-- Entries shown start --

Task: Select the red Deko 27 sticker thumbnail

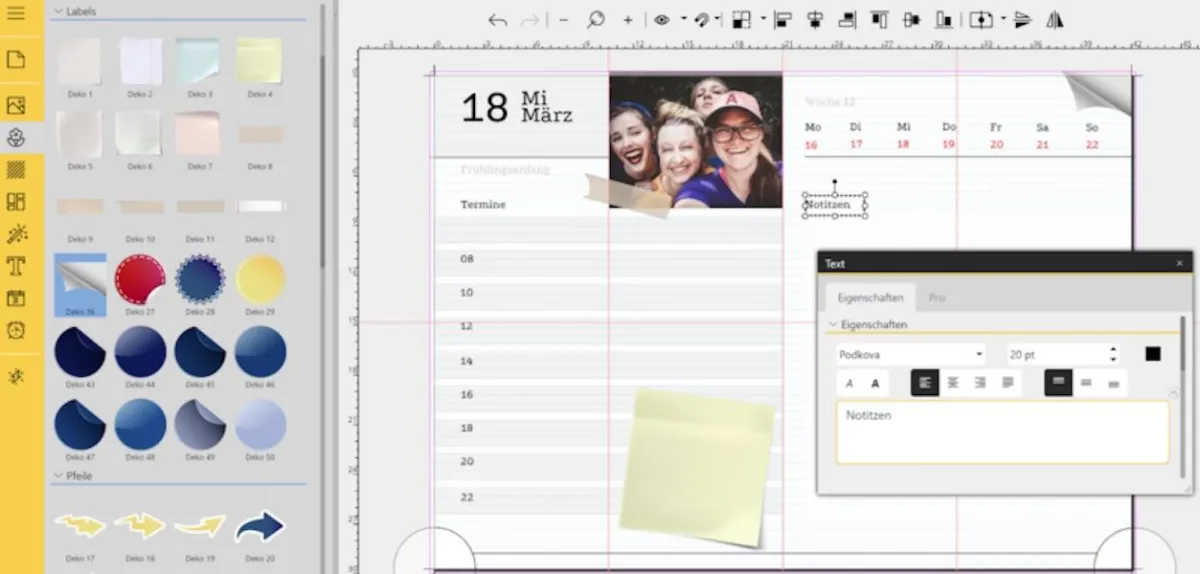Action: point(140,279)
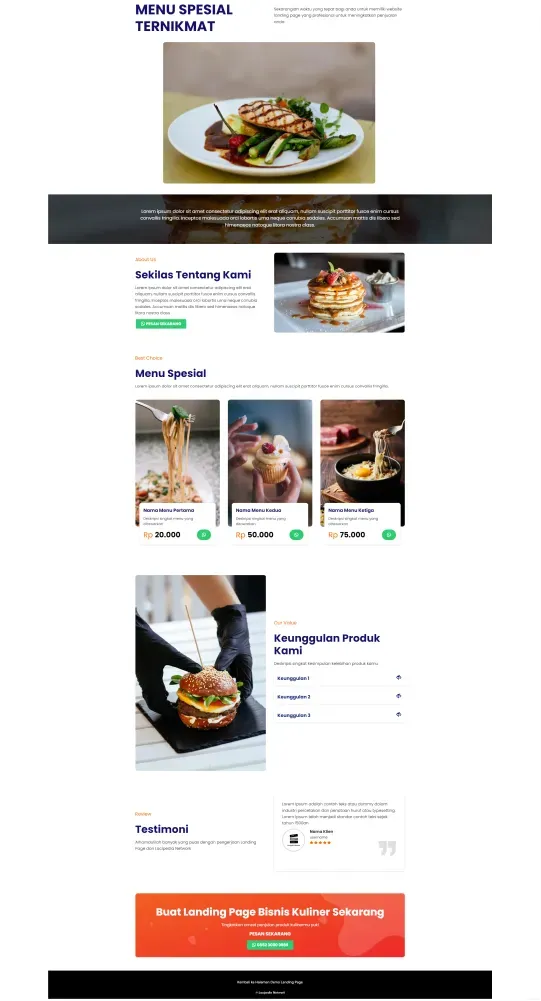The image size is (541, 1001).
Task: Click the five-star rating under Nama Klien
Action: coord(321,843)
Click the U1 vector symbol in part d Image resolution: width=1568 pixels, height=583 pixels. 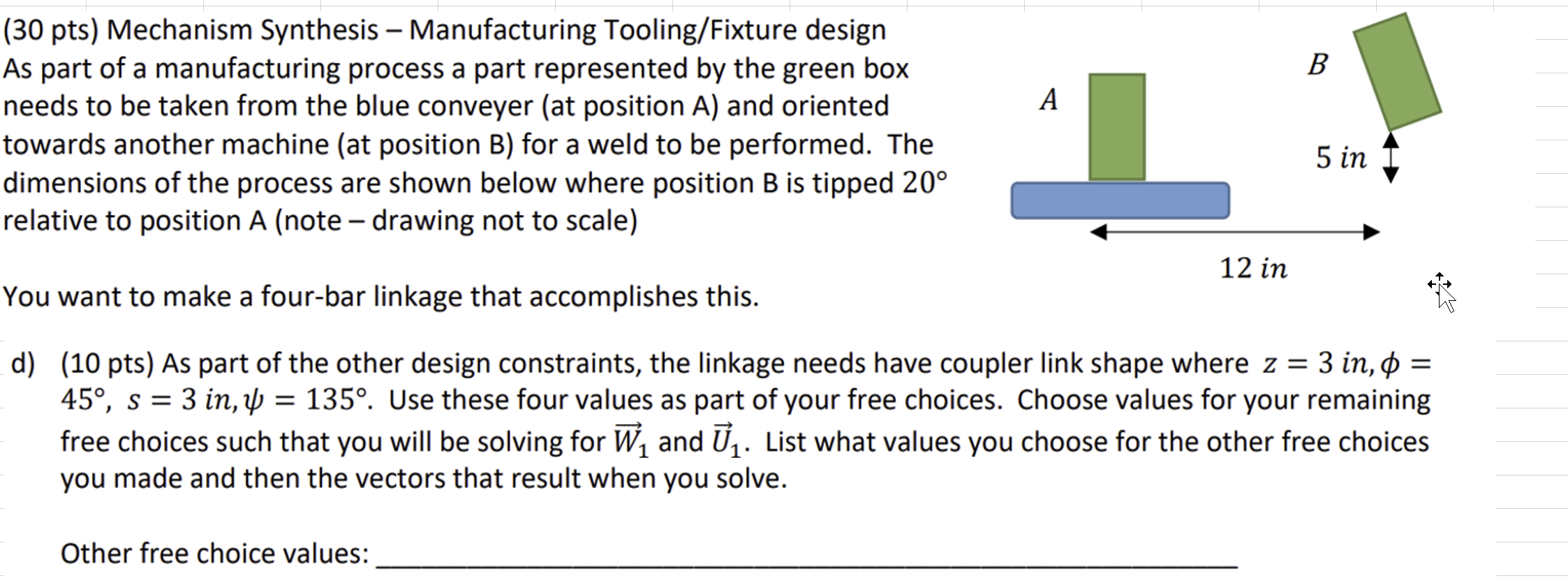pyautogui.click(x=725, y=441)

-- Entries shown end --

▸ **Challenge**: Pull out each line above that contains the string "Task" and reproduce those lines in their original order.

▸ **Response to this exercise**:
Task: Select the red Deko 27 sticker thumbnail
Task: Click the five-star rating under Nama Klien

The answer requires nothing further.